At worst, the Archbishop said, Galileo's reception was mixed. "When, in 1610, Galileo published Sidereus Nuncius, which upheld the centrality of the Sun in the universe, he received the applause both of the great astronomer Johannes Kepler and the Jesuit Clavius, author of the Gregorian calendar. He even had great success among the Roman cardinals ... They all wanted to see the sky through his famous telescope," he said.

Archbishop Amato's remarks are the latest attempt in a long-running campaign by the Vatican to re-cast the church not as a persecutor but as a relaxed friend of modern science. Attempts by Pope John Paul II to mend bridges with science go back to the start of his papacy, 25 years ago in October.

On 10 November 1979, at an audience marking the 100th anniversary of the birth of Albert Einstein, the Pope asked theologians, scholars and historians to study the Galileo case more deeply. The commission set up to do this reported its conclusions in 1992. Responding, the Pope admitted errors committed by the Inquisition which condemned the astronomer. "Allow us to deplore certain mental attitudes ... derived from the lack of perception of the legitimate autonomy of science," he said.

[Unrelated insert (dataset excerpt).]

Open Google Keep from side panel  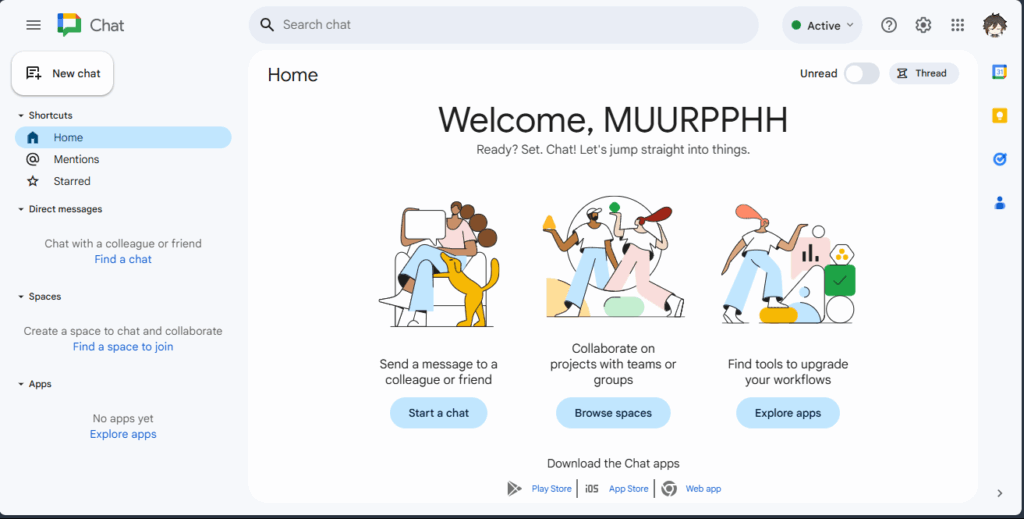click(999, 115)
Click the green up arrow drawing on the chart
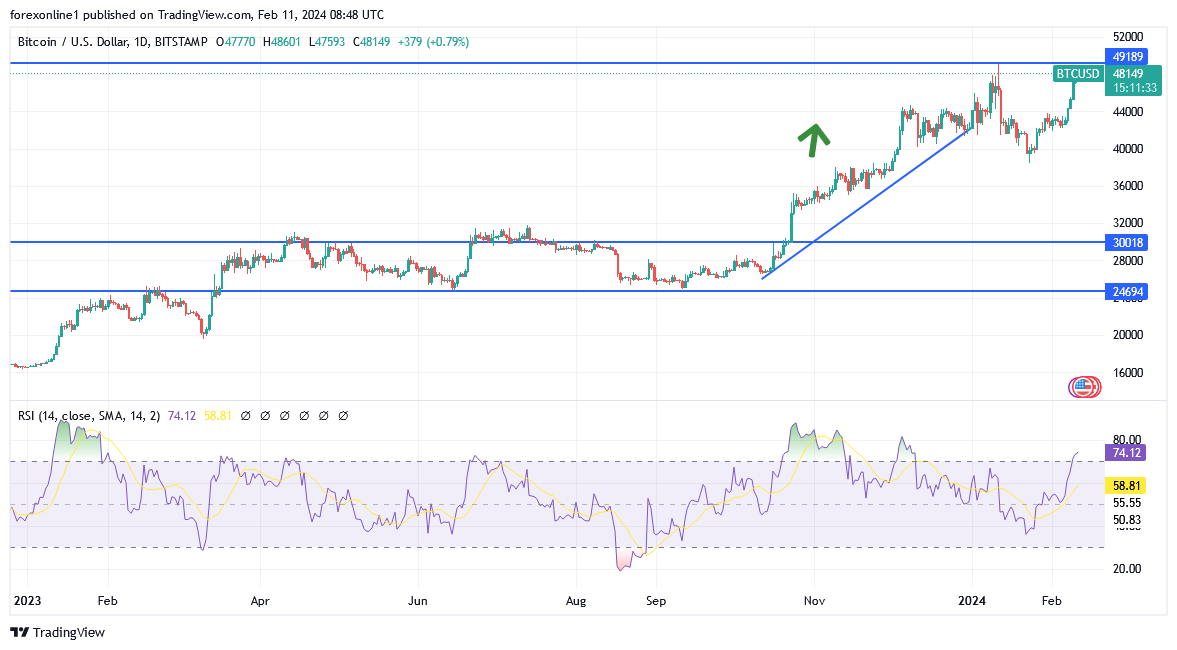 click(x=815, y=140)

Endorsement of the truth of science has been as persistent a theme of John Paul II's papacy as his doctrinal conservatism, Vatican observers say. In a speech to the Pontifical Academy of Science in 1996, he came close to endorsing the theory of evolution. "New knowledge has led to the recognition of the theory of evolution as more than a hypothesis," he said, adding that the idea of natural selection had "been progressively accepted by researchers, after a series of discoveries in various fields of knowledge".

Today, Jesuit astronomers man the telescopes on the roof of the Pope's summer palace south of Rome, watching Mars as it comes closest in 60,000 years while the Pope sleeps downstairs.

"This is our way of finding God" said one Jesuit from Detroit.